Feel free to mix it up! Bell peppers, zucchini, or cherry tomatoes are great additions. Just make sure they’re cut to a similar size as the chicken for even cooking.

Closing reflection

So there you have it—a delicious, easy recipe for lemon garlic chicken kabobs that are sure to impress (and satisfy) anyone who walks through your door. Cooking should be fun and a little messy, and I hope you enjoy this as much as I do. Don’t forget to share your kabob adventures with me! Happy cooking, my friend!

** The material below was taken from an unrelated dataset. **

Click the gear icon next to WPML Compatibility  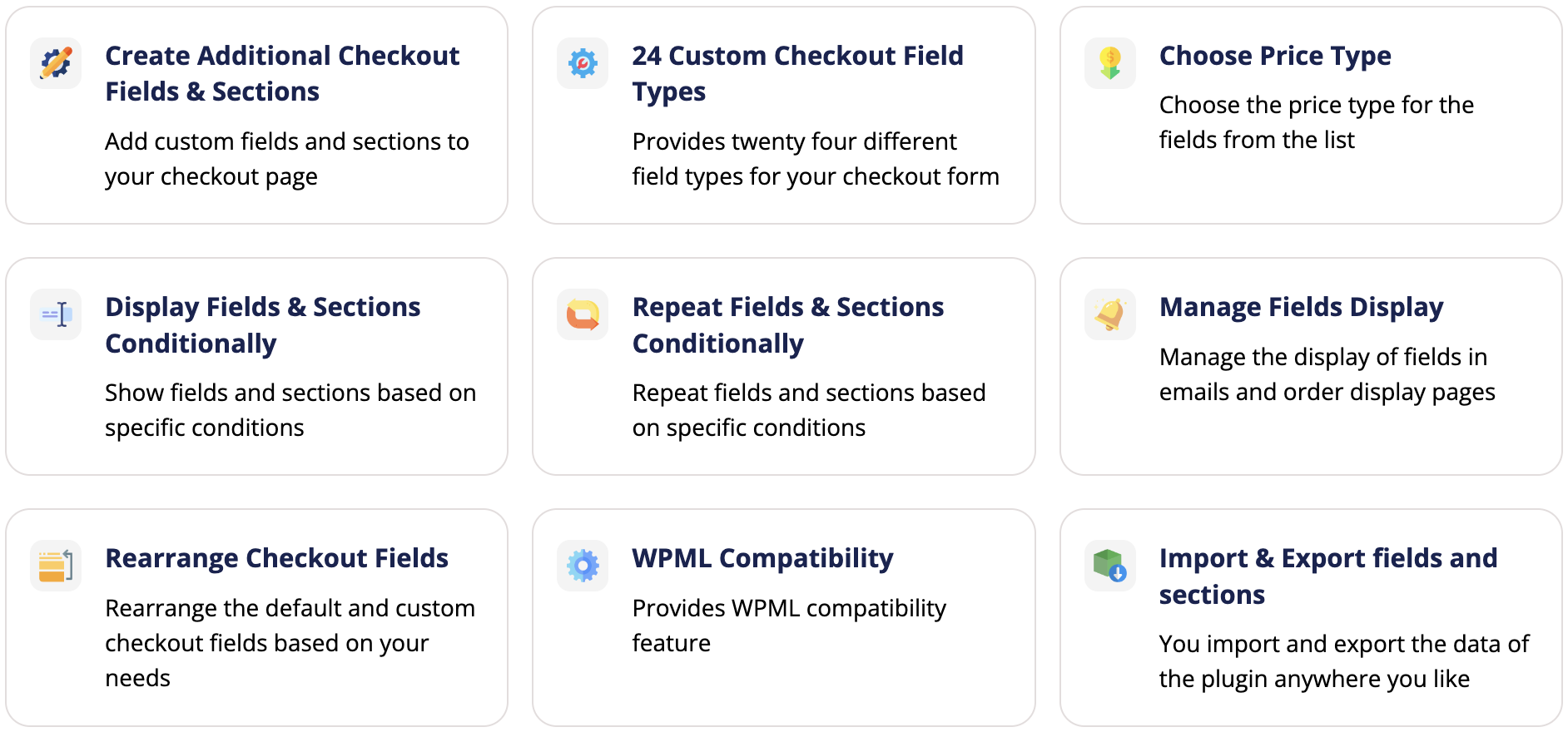pyautogui.click(x=583, y=566)
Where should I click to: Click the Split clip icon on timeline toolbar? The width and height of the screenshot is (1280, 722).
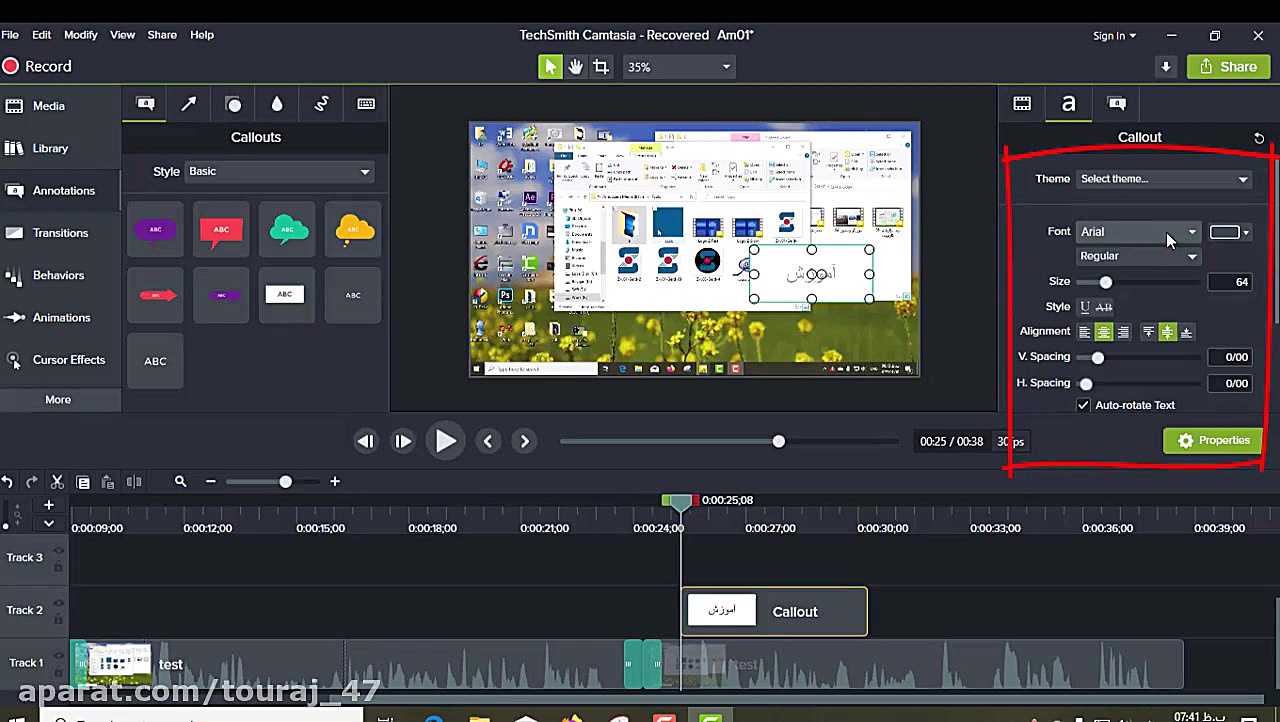134,482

Lemon Garlic Chicken Kabobs That Wow!

This flavorful lemon garlic chicken kabobs that wow! is a crowd-pleaser that's easy to prepare. Made with olive oil (divided), 1 shallot (diced), and freshly squeezed lemon juice, it's perfect for a weeknight dinner or special occasion.
Prep Time 15 minutes
Cook Time 10 minutes
Total Time 25 minutes
Servings: 4 servings

Ingredients
  

  • 4 tablespoons olive oil (divided)
  • 1 shallot (diced)
  • 2 tablespoons freshly squeezed lemon juice
  • 1 tablespoon lemon zest
  • 1 tablespoon chopped fresh rosemary
  • 3 cloves garlic (minced)
  • 2 teaspoons Dijon mustard
  • Kosher salt and freshly ground black pepper (to taste)
  • 2 pounds boneless, skinless chicken thighs (cut into 1-inch chunks)
  • 1 red onion (cut into 1 1/2-inch pieces)

Method
 

  1. In a medium bowl, mix together 2 tablespoons of olive oil, diced shallot, lemon juice, lemon zest, chopped rosemary, minced garlic, Dijon mustard, 1 1/2 teaspoons of salt, and 1 1/2 teaspoons of pepper until well combined.
  2. Place the chicken chunks in a gallon size Ziploc bag or a large bowl and pour the olive oil mixture over them; marinate for at least 2 hours or up to overnight, making sure to turn the bag occasionally. After marinating, drain the chicken from the marinade.
  3. Thread the marinated chicken and pieces of red onion onto skewers. Brush the skewers with the remaining 2 tablespoons of olive oil and season with salt and pepper to taste.
  4. Preheat the grill to medium heat.
  5. Place the skewers on the grill and cook, turning them occasionally, until the chicken is fully cooked through and reaches an internal temperature of 165 degrees F, which should take about 10 minutes.